En la novela "Después de renacer, tengo más drama", seguimos la vida tumultuosa de Sofía Pérez desde su perspectiva. Sofía Pérez, una mujer poderosa en el mundo de los negocios, atraviesa intrigas y engaños en el mundo empresarial, pero sufre reveses repetidos en el amor. Al final de su vida, se queda sola, con lamentos por el amor perdido y un apego profundo a la familia, dejando este mundo. Sin embargo, el destino le otorga una oportunidad para empezar de nuevo, regresando inesperadamente a sus días de juventud a los 22 años. En este nuevo comienzo, Sofía Pérez está decidida a cambiar su destino. Ella rompe con su primer amor, que no la ama, y se aferra a Carlos Díaz, un hombre que ha estado presente en su vida, pero a quien ha ignorado. Ella no sabe que Carlos Díaz ha tenido un papel importante en su vida desde hace mucho tiempo. Su renacimiento no solo es una redención personal, sino también una exploración de los sentimientos sutiles entre ellos dos. A medida que avanza la historia, Sofía Pérez descubre que el renacimiento no es el final de todo, sino el comienzo de una nueva vida. Su relación con Carlos Díaz pasa de una simple dependencia a una conexión emocional profunda. Los momentos dulces y los desacuerdos entre ellos se convierten en capítulos indispensables de su historia de amor. En el mundo de Carlos Díaz, Sofía Pérez encuentra su lugar y descubre el verdadero amor. Sin embargo, el renacimiento no solo trae dulzura. Mientras disfruta de su nueva vida, Sofía Pérez también debe enfrentarse a las sombras del pasado: su primer amor, Rafael Fernández, y las decisiones que alguna vez tomó. En este proceso, Sofía Pérez aprende a ser fuerte y a enfrentar su pasado y su futuro. Ya no es solo una mujer dedicada a los negocios, sino una mujer con riqueza emocional y sabiduría de vida. "Después de renacer, tengo más drama" no es solo una novela sobre el amor, sino también una historia sobre el crecimiento personal y la redención. La experiencia de Sofía Pérez refleja los deseos y miedos más profundos de cada persona. En esta historia, vemos cómo el poder del amor puede hacer que una persona se vuelva fuerte y enfrente el futuro con valentía. Es una novela que merece ser leída por todos aquellos que buscan el amor y el valor personal.

Capítulo 1: Renacimiento

En la suite VIP del Hospital de Mar, el aroma del desinfectante impregnaba el ambiente. La mujer en la cama, vestida con una bata de paciente a rayas azules, tenía el rostro pálido. Las arrugas en las comisuras de sus ojos y los mechones de cabello apenas tenían rastro de blancura, testigos de las huellas que los años habían dejado en ella.
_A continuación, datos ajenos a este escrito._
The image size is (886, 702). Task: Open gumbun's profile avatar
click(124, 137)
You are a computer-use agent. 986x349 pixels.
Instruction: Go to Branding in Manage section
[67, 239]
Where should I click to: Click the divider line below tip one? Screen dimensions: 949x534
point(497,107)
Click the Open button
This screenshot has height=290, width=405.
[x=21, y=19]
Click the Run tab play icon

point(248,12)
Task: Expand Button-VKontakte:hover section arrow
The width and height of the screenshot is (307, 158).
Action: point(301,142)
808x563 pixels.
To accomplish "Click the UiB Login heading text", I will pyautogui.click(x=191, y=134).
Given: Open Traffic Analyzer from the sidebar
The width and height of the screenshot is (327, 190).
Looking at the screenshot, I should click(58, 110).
Una mujer que una vez dominó el mundo empresarial ahora yacía débil en su lecho de enferma. Sin descendencia, había luchado durante medio siglo, solo para encontrarse al borde de la muerte sin compañía alguna, una ironía de la vida.
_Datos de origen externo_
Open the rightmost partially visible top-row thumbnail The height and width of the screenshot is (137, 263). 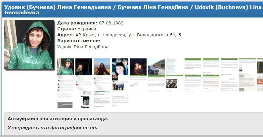[x=260, y=67]
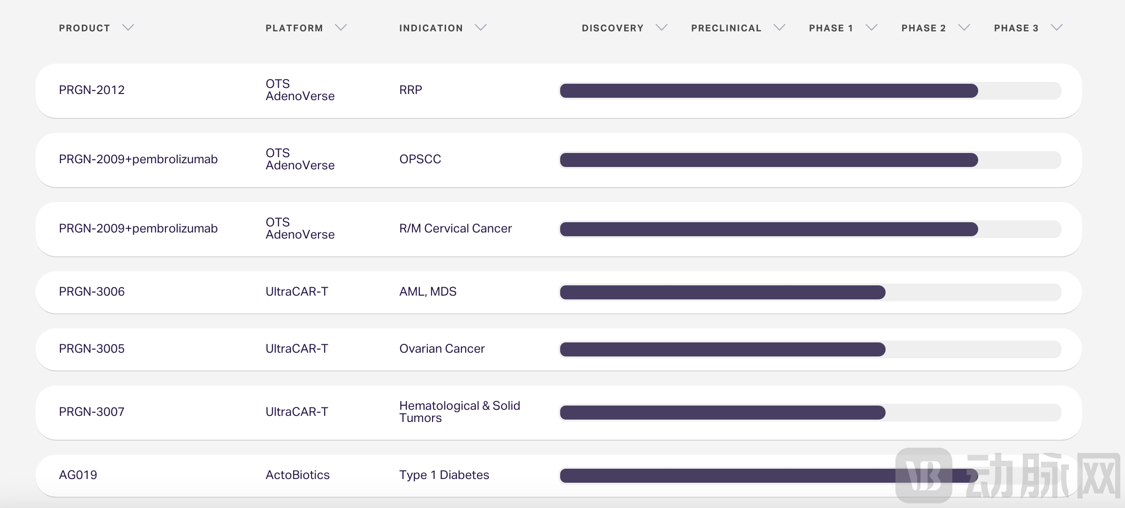Viewport: 1125px width, 508px height.
Task: Click the PHASE 1 chevron arrow
Action: 871,28
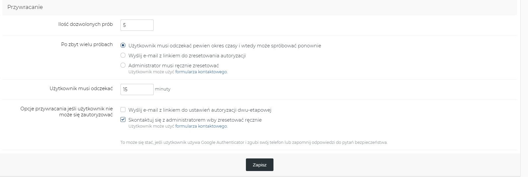The width and height of the screenshot is (528, 177).
Task: Open contact form link under contact administrator checkbox
Action: 201,126
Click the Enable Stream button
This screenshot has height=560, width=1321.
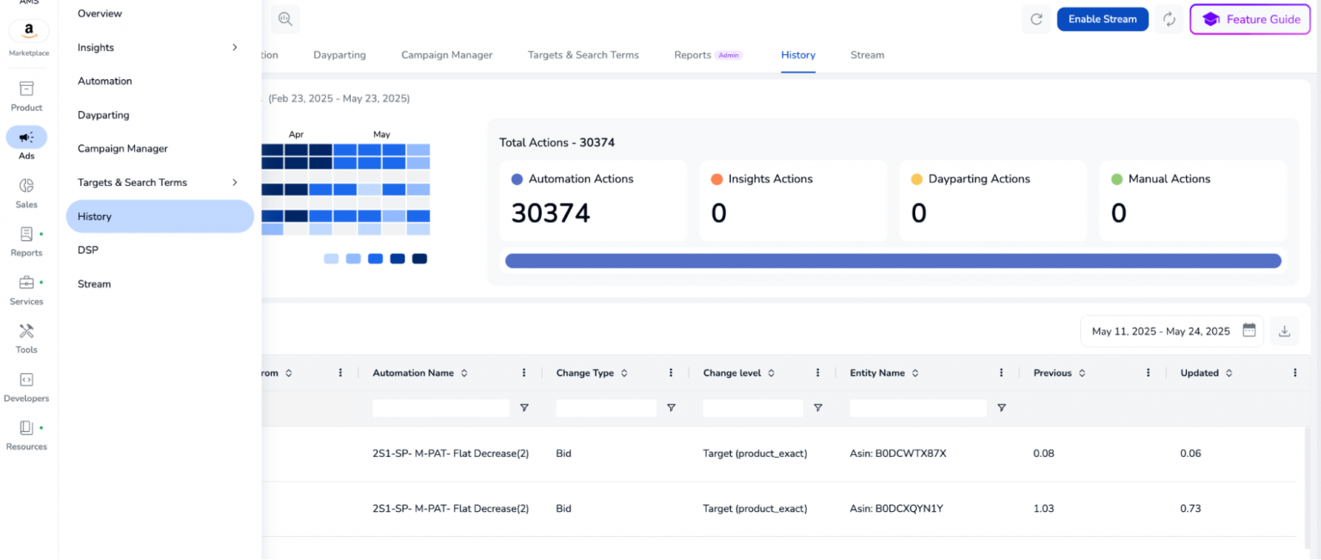pos(1103,18)
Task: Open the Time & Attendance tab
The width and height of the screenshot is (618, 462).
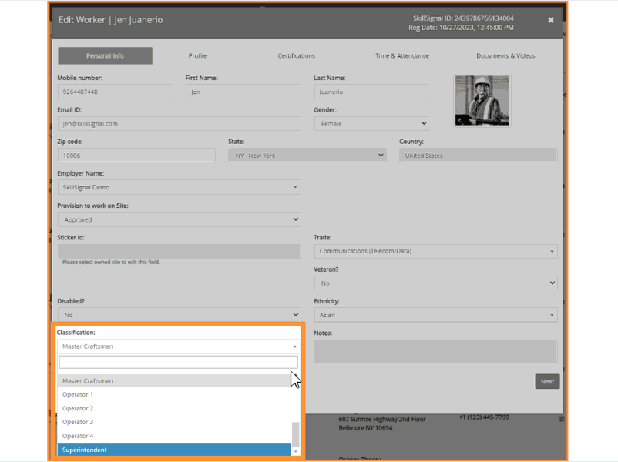Action: coord(402,56)
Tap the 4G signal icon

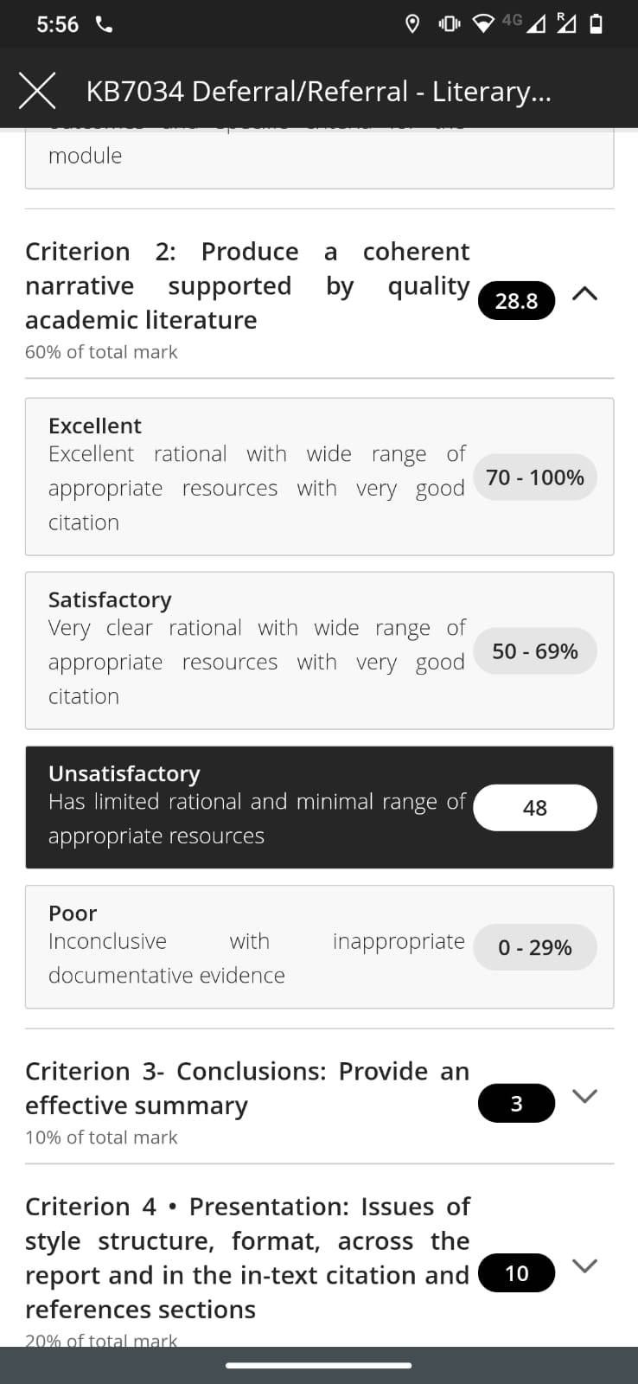click(525, 22)
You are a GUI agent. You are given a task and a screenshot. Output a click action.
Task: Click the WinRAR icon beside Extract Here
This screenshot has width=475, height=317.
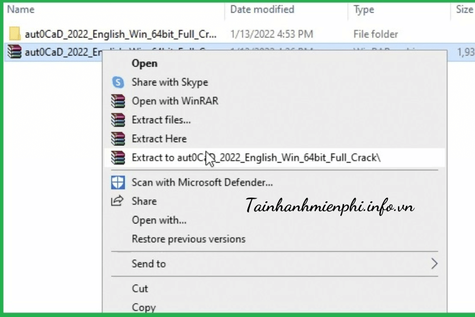tap(118, 139)
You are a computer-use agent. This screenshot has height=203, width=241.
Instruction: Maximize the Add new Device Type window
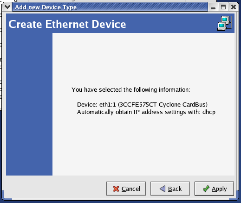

Sofía Pérez, con la máscara de oxígeno cubriéndole el rostro, mantenía los ojos cerrados mientras un torrente de recuerdos fluía en su mente.

Tenía veintidós años aquel año cuando, con valentía, se declaró a aquel hombre que había amado en silencio durante ocho largos años. Su corazón latía con timidez y emoción. Pero luego ese hombre comenzó a coquetear con ella, y la ingenua muchacha se deleitaba en secreto, pensando que él también sentía algo por ella.

Los años pasaron, las estaciones cambiaron, y ella continuaba esperando día tras día, anhelando escuchar esas palabras: "Sofía Pérez, me he enamorado de ti.¿Quieres estar conmigo?"

Eventualmente, llegaron a estar juntos, aunque no por amor. Sofía Pérez salvó a Rafael Fernández de un accidente automovilístico, sacrificando su propia integridad y resultando herida en la pierna.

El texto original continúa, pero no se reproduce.